European economies lag behind the U.S. in capital markets and private investors, as well. Harvard Business School's Christian Ketels says American entrepreneurs are also more successful in finding markets for new products. He says that in Europe, governments often give grants for university research and development, and subsidies to firms. But there is no guarantee that companies will find buyers.

"You can start a new company with an idea from the university, but then it's very hard to grow, to really find the market. That's much easier in the United States. It seems to be easier to find the first new customer and enter the market. That's what people are only waking up to in Europe," says Ketels. "There is a big push here now that talks about 'lead markets'. Rather than paying subsidies or money to start-ups, let's try to make sure that they actually find customers that are willing to try out new things."

But Ketels says that the way Americans do business is not always the right answer. "European businesses in the past sometimes have made the mistake that they thought that global success only comes by becoming more American. That was necessary in terms of upgrading efficiency of companies," says Ketels. "But in strategy, it is really not about benchmarking and becoming the same; it's about trying to develop differences that customers value. And I think Europeans absolutely have room to develop their own products and services that can be successful."

Closing the Gap

On the question of whether welfare reform is needed to fuel economic growth in Europe, many experts point to the booming economies of Scandinavian countries, which have not reduced their generous welfare protections. But business expert Mauro Guillen says countries like Britain, Portugal, Italy and especially Spain have been rapidly restructuring their economies on the more efficient U.S. business model and have generated higher growth rates than their European counterparts.

"Spain privatized the state sector, especially infrastructure -- in telecommunications, electricity and water.
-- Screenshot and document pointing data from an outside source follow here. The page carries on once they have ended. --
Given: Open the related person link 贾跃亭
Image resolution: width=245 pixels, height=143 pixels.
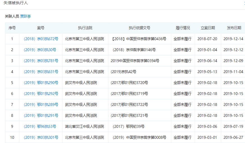Looking at the screenshot, I should coord(26,17).
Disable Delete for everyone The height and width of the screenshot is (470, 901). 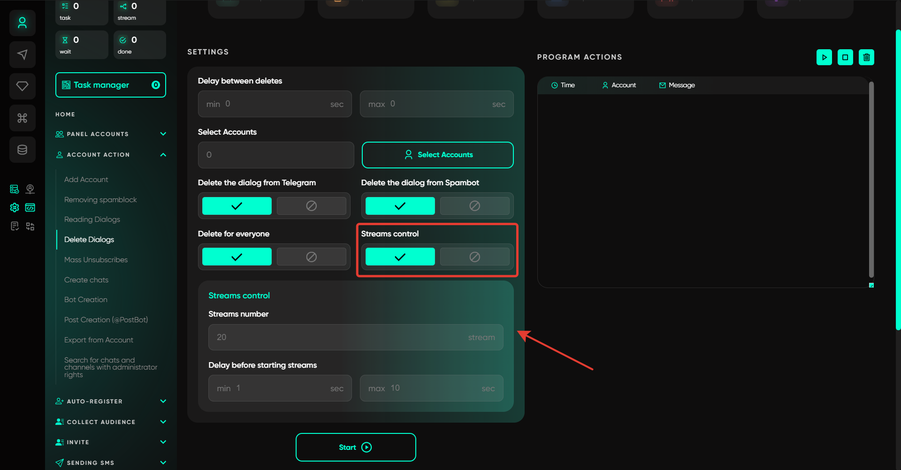pyautogui.click(x=311, y=257)
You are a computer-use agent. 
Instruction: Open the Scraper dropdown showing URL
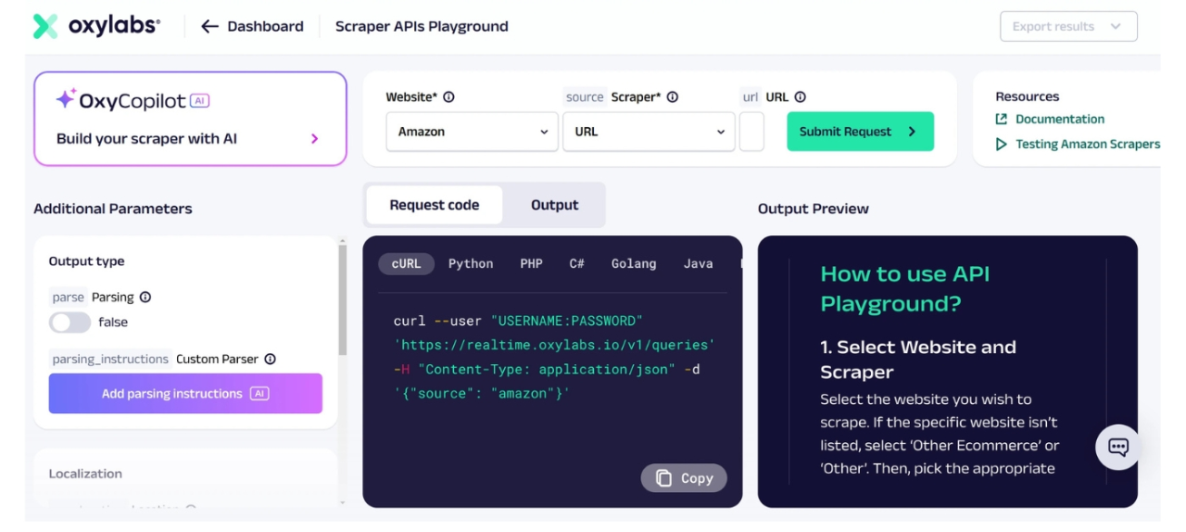[x=649, y=132]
Taxes have been reduced. The Madrid Stock Exchange [i.e., Bolsa de Madrid] may not be the biggest in the world, but it is actually one of the most efficient. It [i.e., Spain] continues to be the most rapidly growing economy in Europe, together with Ireland," says Guillen.

U.S. billion-dollar start-ups outnumbered those in Europe by four-to-one in 2007. But there has been a surge in European high-tech companies in recent years. European companies are narrowing the gap with better managers and more investors.

The Role of Culture

Despite these converging transatlantic business trends, Europeans and Americans still look at making money differently, says Venkatachalam Seshan, an expert in international business management at Pepperdine University in California.

"Americans are much more entrepreneurial and bottom-line, profit oriented. And they tend to be very pragmatic in terms of the effectiveness of business. The Europeans have more of a social approach to it, so it tends to be more egalitarian. For instance, the power of the union is much bigger in Europe. The mandatory five-week vacation in France or somewhere else is typical. You wouldn't find the same attitude in America," says Seshan.

"All of these things reflect the values and the traditions of the different countries," says David Sicilia who is a business historian at the University of Maryland.

"There is something very compelling about economic growth. Economic growth tends to be something in which everyone wins. It makes everything easier. It makes politics smoother. Politicians get re-elected. Unions are happy. It's hard for any country to sustain very low levels of economic growth for a long time," says Sicilia. "But once you get above a respectable level, then these fundamental questions kick in. Those are value judgments, really."

But Professor Sicilia adds that many Europeans now feel they need to "Americanize" their economies in order to remain competitive in today's rapidly globalizing markets.